Lorenzo strained his ears against the sudden silence. A faint splashing. The unmistakable sputter of a torch being lit. Then another. His eyes flew open. Light spilled into his peripheral vision. A drumroll of stomping boots as the men rushed outside. The clatter of a torch, thrown against the wooden floor. The kerosene caught with a roar. He could almost see the flames greedily devouring his books, his mattress, everything he owned in the world.
The footsteps retreated further, back towards the gravel road. He gave thanks no one had bothered to check the roof. He tried to turn his head and get a glimpse of them, but failed. He tried again. Again, his body wouldn't respond. The other torch split off and headed towards the fields. His proud wheat, impatient for the harvest, deserved better.
As soon as he heard the first stalks crackle and cry out, Lorenzo found that he could move again. He rolled over. Flames were already climbing through the beams, but he didn't dare jump down to the ground. He would be seen in a moment against the backdrop of his burning home. The thatch began to catch. Smoke seethed all around him.
He pulled off his shirt and wrapped it desperately around his head. The heat from below grew. His lungs burned. He could smell the hairs on his arm sizzling. A crash. A beam had collapsed. The thatch pulled inward, like a ship into a whirlpool. More smoke. Tears poured from his eyes. He coughed, then tried not to breathe. He failed, and coughed again. He tried to catch his breath and failed. He couldn't stop coughing.

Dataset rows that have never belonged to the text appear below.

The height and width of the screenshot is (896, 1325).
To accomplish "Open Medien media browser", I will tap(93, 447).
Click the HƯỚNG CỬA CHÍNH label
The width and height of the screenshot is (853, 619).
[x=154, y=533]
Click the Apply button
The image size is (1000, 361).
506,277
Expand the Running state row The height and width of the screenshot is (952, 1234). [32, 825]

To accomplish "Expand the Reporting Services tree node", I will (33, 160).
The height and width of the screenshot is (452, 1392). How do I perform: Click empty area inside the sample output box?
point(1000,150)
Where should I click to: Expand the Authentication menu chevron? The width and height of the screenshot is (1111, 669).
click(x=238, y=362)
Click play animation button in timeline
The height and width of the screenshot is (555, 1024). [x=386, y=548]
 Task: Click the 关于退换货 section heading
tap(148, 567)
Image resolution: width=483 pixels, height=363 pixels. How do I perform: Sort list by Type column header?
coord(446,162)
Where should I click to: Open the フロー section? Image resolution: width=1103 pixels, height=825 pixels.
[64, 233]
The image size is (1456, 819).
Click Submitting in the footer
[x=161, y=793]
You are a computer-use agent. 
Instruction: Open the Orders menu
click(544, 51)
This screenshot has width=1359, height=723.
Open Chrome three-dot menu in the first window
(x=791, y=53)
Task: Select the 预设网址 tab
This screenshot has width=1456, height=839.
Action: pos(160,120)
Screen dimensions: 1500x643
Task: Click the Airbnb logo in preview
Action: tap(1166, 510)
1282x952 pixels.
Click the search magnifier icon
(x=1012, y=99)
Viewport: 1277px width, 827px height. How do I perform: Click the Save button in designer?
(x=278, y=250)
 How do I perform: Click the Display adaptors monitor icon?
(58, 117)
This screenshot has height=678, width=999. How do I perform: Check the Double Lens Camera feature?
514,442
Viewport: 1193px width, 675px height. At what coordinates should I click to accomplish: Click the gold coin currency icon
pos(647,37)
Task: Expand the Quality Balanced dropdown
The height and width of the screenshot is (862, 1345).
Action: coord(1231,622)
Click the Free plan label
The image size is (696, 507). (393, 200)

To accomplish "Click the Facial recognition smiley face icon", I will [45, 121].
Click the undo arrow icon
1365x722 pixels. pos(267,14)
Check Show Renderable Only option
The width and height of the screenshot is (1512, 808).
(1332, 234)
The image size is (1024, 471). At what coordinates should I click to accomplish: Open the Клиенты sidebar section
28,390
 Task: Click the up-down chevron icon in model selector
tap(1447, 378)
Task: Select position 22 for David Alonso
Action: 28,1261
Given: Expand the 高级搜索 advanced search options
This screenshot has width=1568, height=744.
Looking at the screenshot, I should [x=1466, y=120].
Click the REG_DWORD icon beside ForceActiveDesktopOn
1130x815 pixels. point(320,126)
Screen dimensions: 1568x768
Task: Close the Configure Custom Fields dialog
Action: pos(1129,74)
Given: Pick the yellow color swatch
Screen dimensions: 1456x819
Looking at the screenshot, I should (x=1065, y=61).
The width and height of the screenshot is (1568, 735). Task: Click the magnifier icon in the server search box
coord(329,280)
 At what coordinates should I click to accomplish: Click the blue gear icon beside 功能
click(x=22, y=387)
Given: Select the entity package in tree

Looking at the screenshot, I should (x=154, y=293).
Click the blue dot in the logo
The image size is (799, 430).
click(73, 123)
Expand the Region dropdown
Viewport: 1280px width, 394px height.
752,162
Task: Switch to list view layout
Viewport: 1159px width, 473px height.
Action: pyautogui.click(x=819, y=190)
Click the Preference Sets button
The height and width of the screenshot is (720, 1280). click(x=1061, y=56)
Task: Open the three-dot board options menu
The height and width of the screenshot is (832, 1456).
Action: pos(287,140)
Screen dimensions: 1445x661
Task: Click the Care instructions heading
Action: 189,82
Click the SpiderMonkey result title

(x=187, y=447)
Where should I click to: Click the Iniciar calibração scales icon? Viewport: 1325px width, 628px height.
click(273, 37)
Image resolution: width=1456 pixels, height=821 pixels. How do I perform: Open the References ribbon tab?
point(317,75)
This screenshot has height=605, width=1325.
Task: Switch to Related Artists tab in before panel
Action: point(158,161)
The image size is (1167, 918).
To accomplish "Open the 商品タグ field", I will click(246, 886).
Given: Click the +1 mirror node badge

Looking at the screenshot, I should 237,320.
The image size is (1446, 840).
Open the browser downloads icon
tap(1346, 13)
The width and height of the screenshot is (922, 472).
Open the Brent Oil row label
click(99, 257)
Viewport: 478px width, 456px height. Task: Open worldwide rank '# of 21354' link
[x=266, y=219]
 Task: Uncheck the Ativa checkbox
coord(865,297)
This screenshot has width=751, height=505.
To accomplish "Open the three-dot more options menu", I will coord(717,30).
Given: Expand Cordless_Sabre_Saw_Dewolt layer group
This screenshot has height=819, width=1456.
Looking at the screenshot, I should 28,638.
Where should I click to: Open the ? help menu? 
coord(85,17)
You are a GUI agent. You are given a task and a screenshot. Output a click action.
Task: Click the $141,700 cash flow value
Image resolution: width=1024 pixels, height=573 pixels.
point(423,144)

He reached down through the hot straw and found the slate beam, still relatively cool, protecting him from the worst of the fire. Another crash as another beam collapsed down into the ruins of the cottage. The thatch shifted beneath him and he desperately clung to the slate. An inferno roared beneath him. Death was everywhere. He stopped breathing. The straw directly beneath him was on fire. Flames licked his chest. Pain was everywhere. He needed to scream but his lungs were empty, desperate for air.
Like an earthquake, like the end of the world, the slate beam crashed down. Lorenzo held on through instinct alone. One end of the beam hit what was left of the sod covering the entrance to the root cellar and went through it like a gannet into the sea. The beam twisted and threw Lorenzo off. He tumbled like a log across the cellar floor. First he struck something soft, and then he hit the rough stones of the wall.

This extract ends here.